Поскольку мальчик, стоящий перед Лонгином и юношей в берете, держит в руках табличку с монограммой мастера, принято считать, что монограмма относится к юноше в красном берете. Однако со времени наброска 1504 г. прошло двенадцать лет, облик Бальдунга должен измениться. Мастер переехал во Фрайбург вместе с женой Маргаритой Хеллер в 1512 г. (родился в 1480 г., по другим источникам в 1484 г.) и работал над алтарем до 1516 г. (дата указана на пределле). Художнику в момент завершения «Распятия» тридцать шесть лет или тридцать два – тридцать три года, в тридцать шесть лет человек XVI в. не выглядел юным. Безусому юноше в красном берете не больше семнадцати лет, и, разумеется, табличка с монограммой может относиться и к Лонгину. В луврском автопортретете 1534 г. (рисунок черным мелом) показано точно такое же лицо, как у центуриона Лонгина, с теми же тяжелыми веками, длинным носом, усами, бородой. Существует автопортрет Бальдунга 1526 г. (Нюрнберг), на котором мастер изображает себя с висячими усами, сходной формой рыжей бороды, такой же прической и залысинами высокого лба. Луврский, нюрнбергский автопортреты и облик Лонгина с алтаря Фрайбурга схожи чертами, характером (и, что немаловажно, манерой смотреть на зрителя) с автопортретом 1509 г., проданным на аукционе Кристи.

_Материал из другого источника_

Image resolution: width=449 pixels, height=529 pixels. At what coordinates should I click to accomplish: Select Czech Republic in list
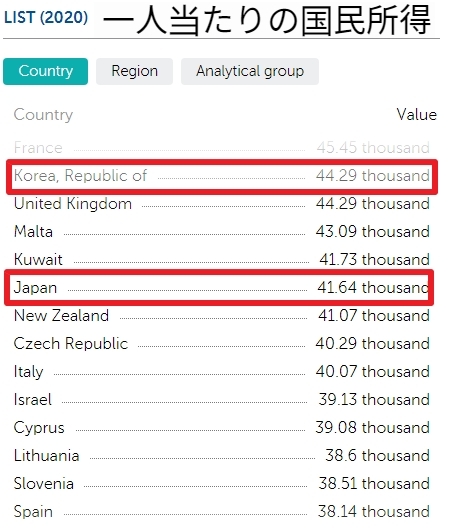222,344
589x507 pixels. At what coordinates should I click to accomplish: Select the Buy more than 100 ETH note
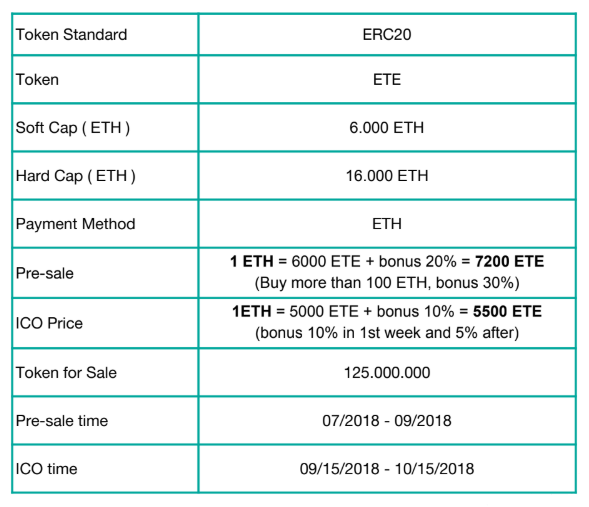[x=387, y=283]
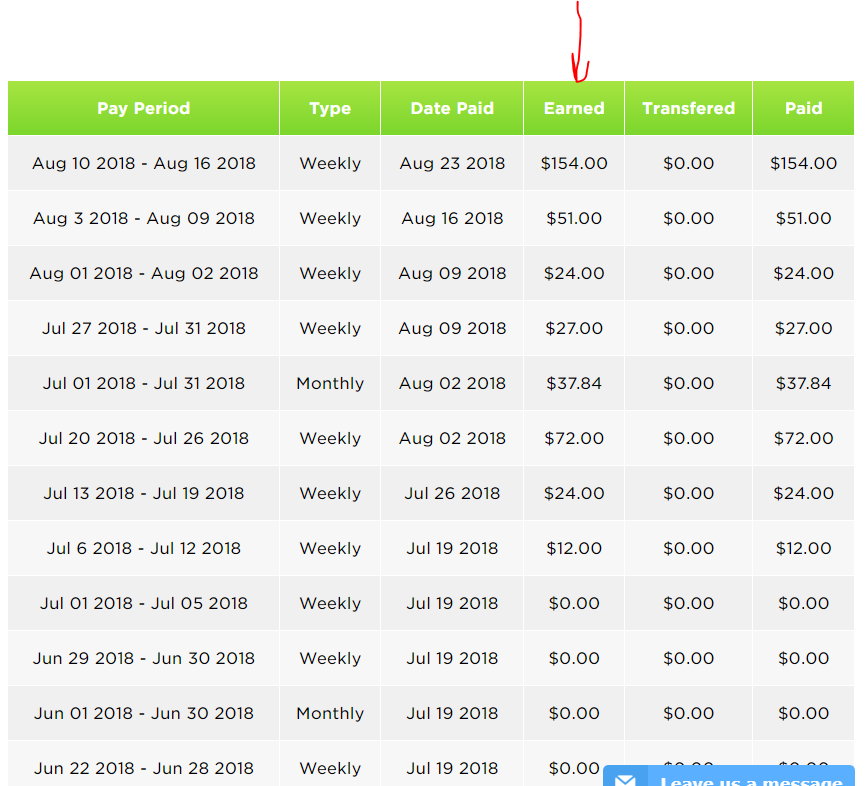This screenshot has height=786, width=865.
Task: Select the Jul 20 2018 - Jul 26 2018 period
Action: (x=143, y=438)
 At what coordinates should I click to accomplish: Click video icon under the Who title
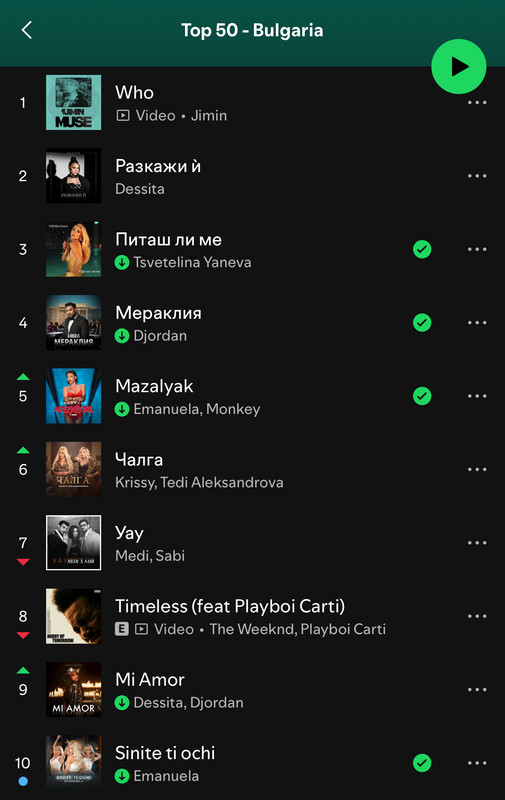123,116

Итак, Лонгин Фрайбургского алтаря – сам художник. Однако юный человек в берете также является автопортретом Бальдунга – и, поскольку присутствие художника в сцене Распятия важно для понимания его творчества в целом, задержимся на этом пункте. В работе «Святой Себастьян» (1507) юноша в красном берете появляется подле привязанного к дереву мученика. Первое впечатление таково, что показан начальник караула, отдающий приказ лучникам; но впечатление обманчиво – юноша в красном берете стоит на стороне Себастиана, он – свидетель мучений, летописец, хронист. В той же роли – свидетеля – юноша в красном берете появляется и в сцене Распятия из Фрайбурга. Быть свидетелем (как юноша в берете) и быть участником (как Лонгин) – это две ипостаси личности Ганса Бальдунга Грина.

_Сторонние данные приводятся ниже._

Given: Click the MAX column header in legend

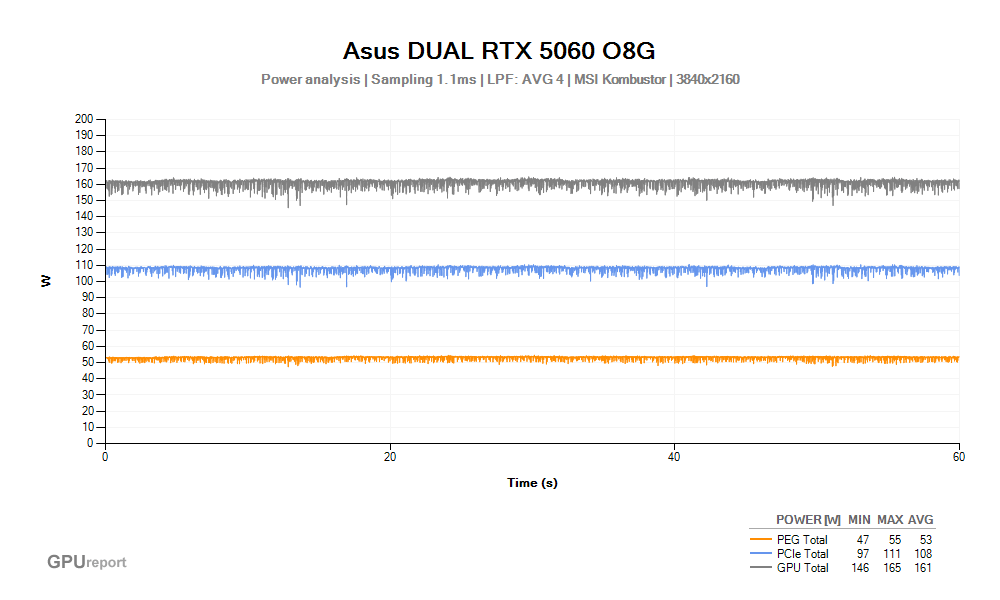Looking at the screenshot, I should (890, 520).
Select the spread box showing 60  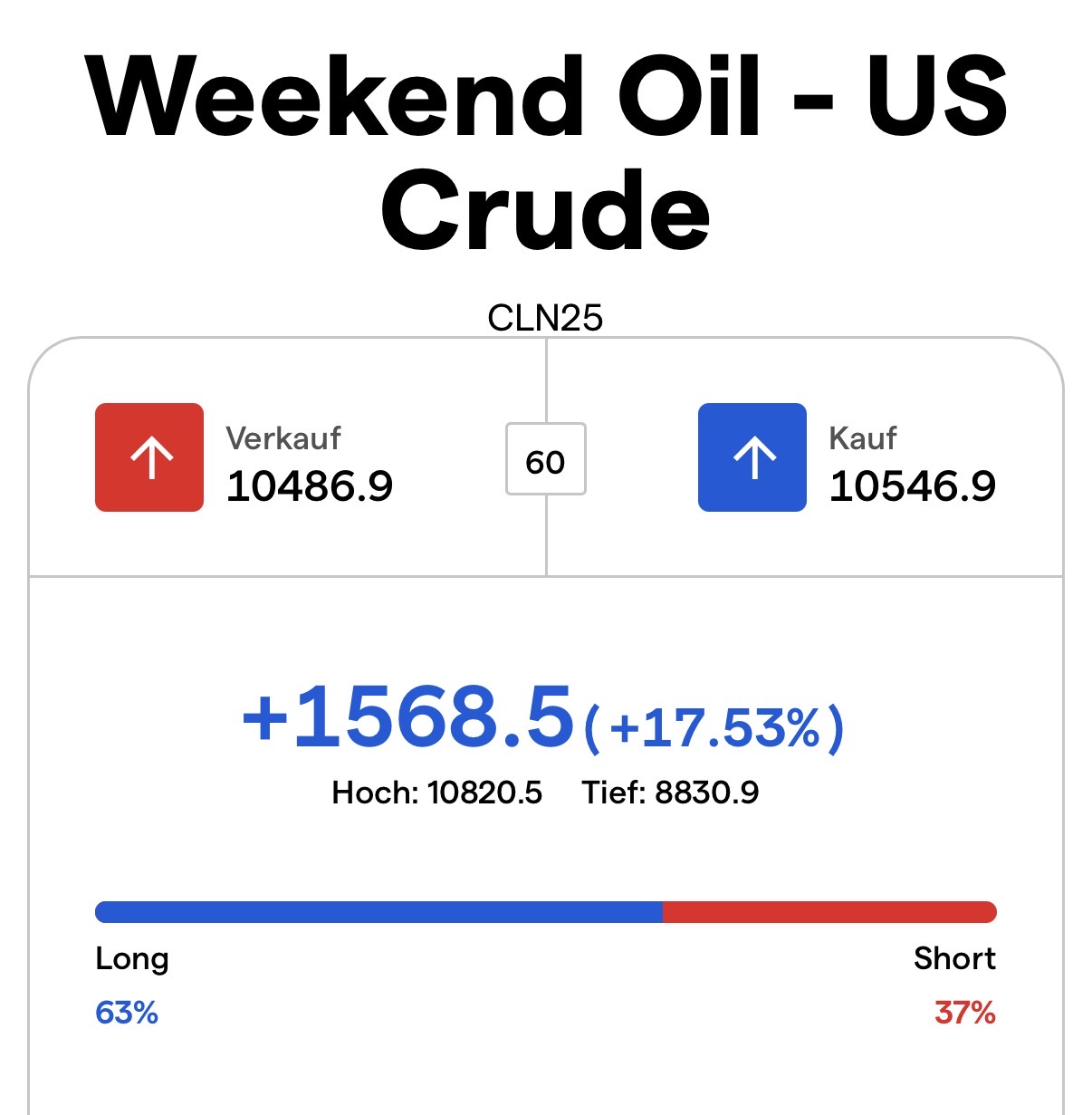pos(545,459)
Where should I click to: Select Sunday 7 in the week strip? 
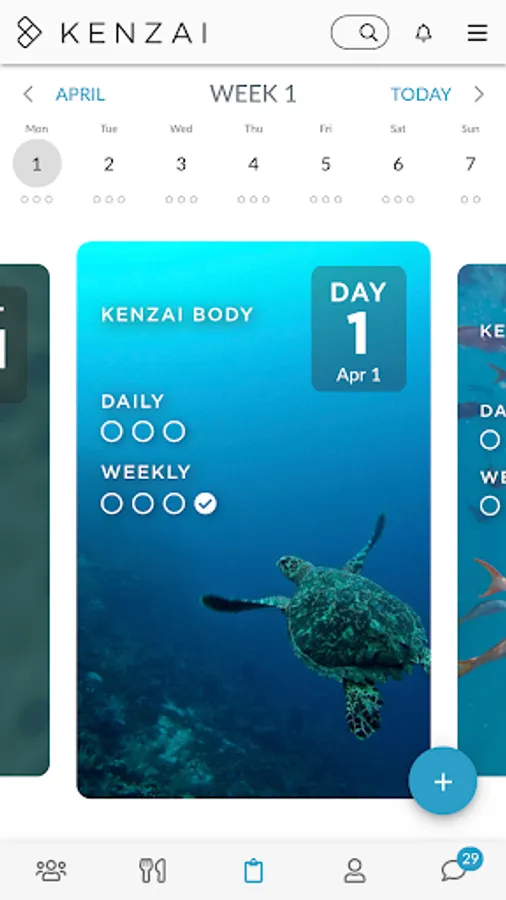pyautogui.click(x=470, y=164)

Итак, имеются сразу два автопортрета, но, помимо того, и в чертах мальчика также можно рассмотреть фамильное сходство. Для чего бы ребенку давать в руки табличку с монограммой? Если есть потребность обозначить кого-то в данной сцене, как Бальдунга Грина, то неужели нет иного способа, как дать табличку с монограммой постороннему ребенку? Можно поставить монограмму на одежду, можно написать имя на древке алебарды, изощренная фантазия Бальдунга способна изобрести разные композиции – скажем, в рисунке с тремя ведьмами «Новогоднее поздравление» он располагает монограмму на первом плане, но сознательно поворачивает ее набок, так, чтобы зритель, читая, также склонил голову набок и заглянул в промежность ведьмы, специально для того распахнутую. И если в данном случае решено дать табличку с монограммой ребенку, то в этом должен быть особый смысл. Зачем в композиции дополнительная фигура, к тому же фигура мальчика? Для чего ребенка привлекать в зрители, в участники сцены казни: ни по евангельскому сюжету, ни по обычным человеческим представлениям ребенку там не место. Соображение, будто художник изобразил своего сына подле себя, неубедительно: по одним источникам, у Бальдунга была дочь, а согласно большинству источников, у художника детей вообще не было. Суммируя вышесказанное, остается прийти к выводу, что ребенок, держащий табличку с монограммой, – и есть сам Ганс Бальдунг, и, таким образом, перед нами три автопортрета художника: Бальдунг изобразил себя в трех возрастах: мальчиком, юношей и мужчиной. Это прием, чрезвычайно распространенный среди современников мастера; и сам Бальдунг рисовал женщин в динамике возраста – от младенца до дряхлой старухи.
Сочетание трех автопортретов рассказывает о трех ступенях веры. От детской веры в чудо – к юношеской вере в справедливость, от иллюзий юности – к мужской вере в то, что кроме тебя никто ничего не сделает. Лонгин, изображенный на картине, знает себе цену. Дело не в легенде, описывающей доблесть уверовавшего солдата. (Центурион Лонгин не стал прятаться от расправы, сам вышел к пришедшим умертвить его солдатам Тиберия и сказал: я тот Лонгин, которого вы ищете.) Образ солдата с Фрайбургского алтаря, изображенного в тот момент, когда он еще не нанес удар, но несомненно нанесет, – это образ своей собственной веры, на особый лад. Возможно, то, что я делаю, будет расценено как грех. Я верю по-своему, но не менее сильно, чем вы.